History of regular use of tobacco- or nicotine-containing products within 6 months
prior to screening.

- Treatment with an investigational drug within 30 days or 5 half-lives (whichever is
longer) preceding the first dose of study medication.

- Exposure to more than four new chemical entities within 12 months prior to the first
dosing day.

- Use of prescription or non-prescription drugs (including aspirin and non-steroidal
anti-inflammatory drugs [NSAIDs]), vitamins, herbal and dietary supplements within 7
days (or 14 days if the drug is a potential enzyme inducer, such as St.
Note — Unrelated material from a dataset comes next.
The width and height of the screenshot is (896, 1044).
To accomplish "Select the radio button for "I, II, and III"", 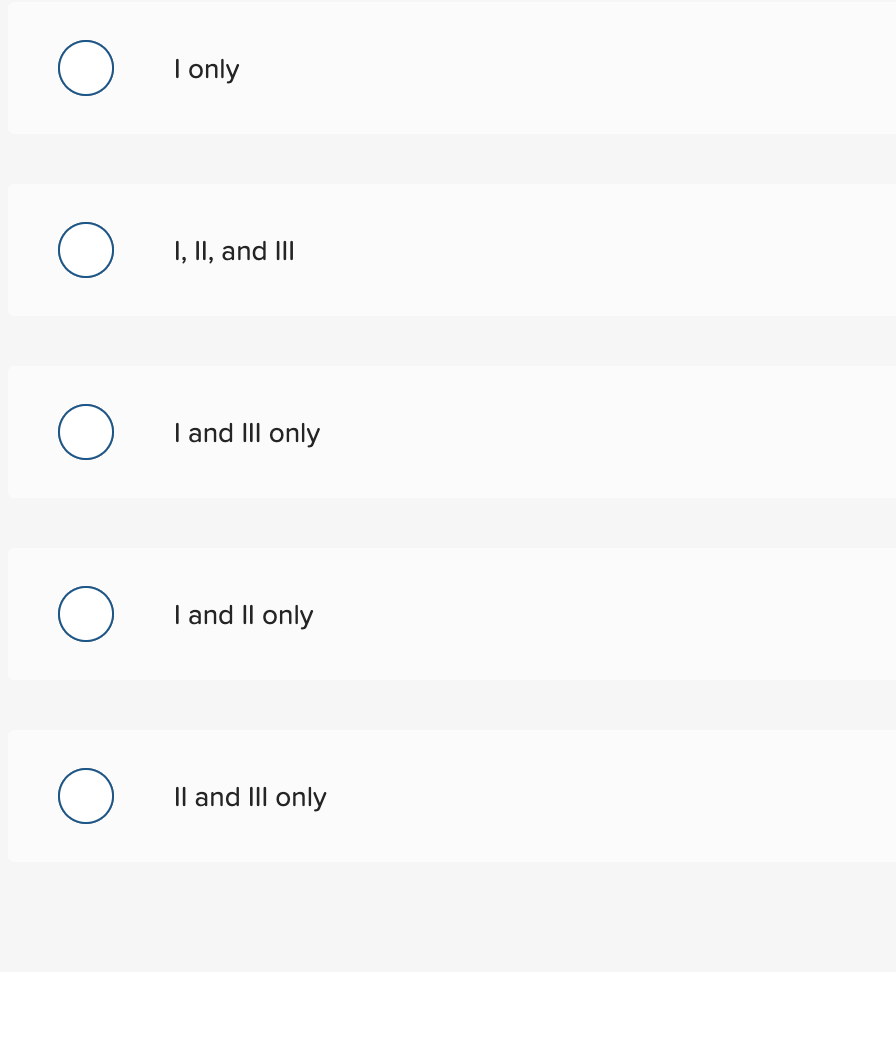I will pos(86,250).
John's Wort)
or 5 half-lives (whichever is longer) prior to the first dose of study medication,
unless in the opinion of the investigator and sponsor the medication will not
interfere with the study procedures or compromise subject safety.

- Subjects who have donated plasma within 7 days prior to the screening visit or where
participation in this study would result in donation of blood in excess of 500
milliliters (mL) within a 56-day period.

- History of sensitivity to any of the study medications, or components thereof.